Терезина оказалась живой и здоровой, как и прочие гости, прибывшие во дворец до ненастья; Пушкина это бедствие вдохновило несколько позже на создание повести «Метель». Она не высказала ни одного слова сожаления или участия в адрес погибших. Она говорила лишь, что «сожалеет о непогоде, помешавшей нескольким друзьям царицы принять участие в столь удавшемся празднике, и что неприятные обстоятельства длились два дня и три ночи». Она произнесла это с поразившей меня беспечностью. Я лишь удивленно захлопал глазами: как она могла быть такой бездушной, даже жестокой по отношению к людям знатного происхождения, которым мы обязаны нашим благополучием? Я был в какой-то мере «маленьким принцем», что сегодня нахожу отвратительным: с моими длинными кудрями, шелковой одеждой и хорошими манерами, я, должно быть, смахивал на комнатную собачку, всегда готовую встать на задние лапки за лакомство. Сегодня это назвали бы снобизмом, тогда называли по-русски — щегольство. Мне понадобилось много лет, чтобы понять Терезину, или, скорей, почувствовать, угадать. В этом ребенке, рожденном на самом дне общества, откуда происходят галерники, острые на язык комедианты, ловкие на руку разбойники, где появляются на свет разные шуточки и дерзости, тлела в ожидании порыва ветра искра Божья.
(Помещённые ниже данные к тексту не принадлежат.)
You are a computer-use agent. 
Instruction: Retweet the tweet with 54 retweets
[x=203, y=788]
Инстинктивно, без участия ее сознания, это неугасимое пламя всегда искало, на что перекинуться, какой фитиль запалить. То, что мы принимаем за причуды и капризы, ее ненависть ко всем оковам условностей, эта любовь к беспорядку, ее цыганщина, как говорили тогда, происходили из неповиновения, вызревавшего в недрах общества, ожидая звезду, способную вывести его из тьмы.
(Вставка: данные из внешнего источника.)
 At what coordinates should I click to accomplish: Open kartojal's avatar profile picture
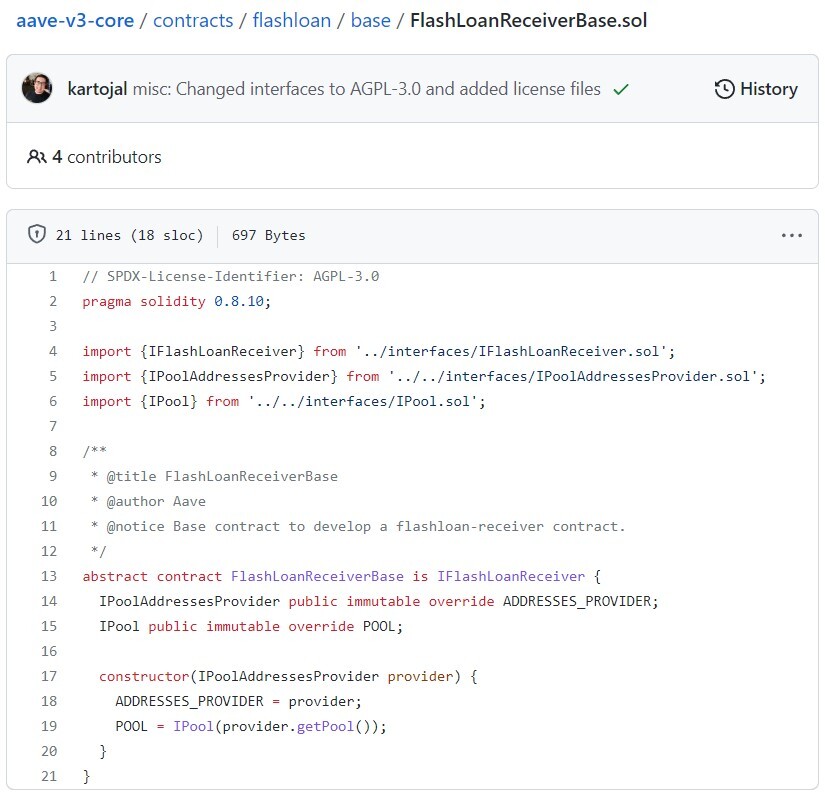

Когда она вернулась домой, я так горячо бросился в ее объятия, что она заплакала. Она надолго приникла ко мне. Я ощущал ее маленький холодный нос на моем плече. Затем она скинула свою горностаевую шубку и предстала передо мной в испанском платье, вся в алых розах и черных кружевах.
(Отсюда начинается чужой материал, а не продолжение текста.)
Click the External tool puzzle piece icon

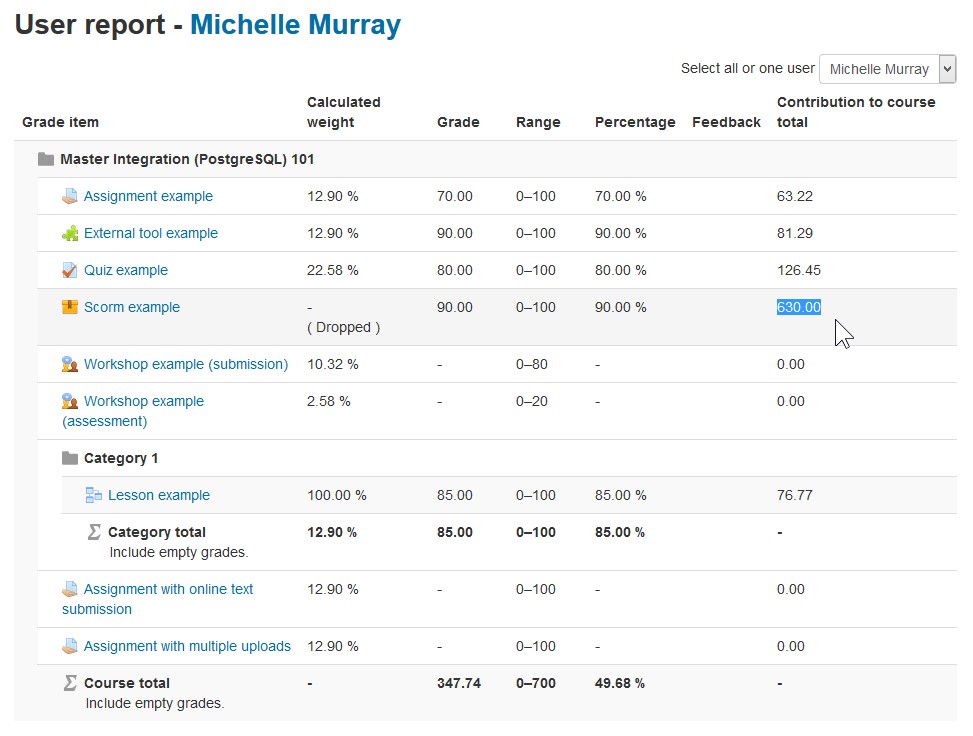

— Как жаль, — сказала она, в то время как вокруг нее забегали служанки с чашками горячего шоколада: с нее снимали ленты, расстегивали застежки, ей подавали домашние туфли, подталкивали к ней кресло, в которое она тут же опустилась. — В самом деле, жаль… Всех этих благородных, замерзших, как оборванцы. У жизни дурные манеры.
Потом она ушла к себе, и между нею и отцом произошла сцена, накал которой не смогли заглушить даже толстые стены.
Глава XX
Дело о дворце Абрамова дорого обошлось отцу. Его положение требовало сноровки и сдержанности. Он всегда находился на виду того, что сегодня называют общественным мнением, а в Петербурге это «мнение» принадлежало немногим. Его злейшими врагами были не те, кто считал его мошенником, а те, кто принимал его всерьез и желал гибели, видя в нем человека опасного. Франкмасона на службе сил зла.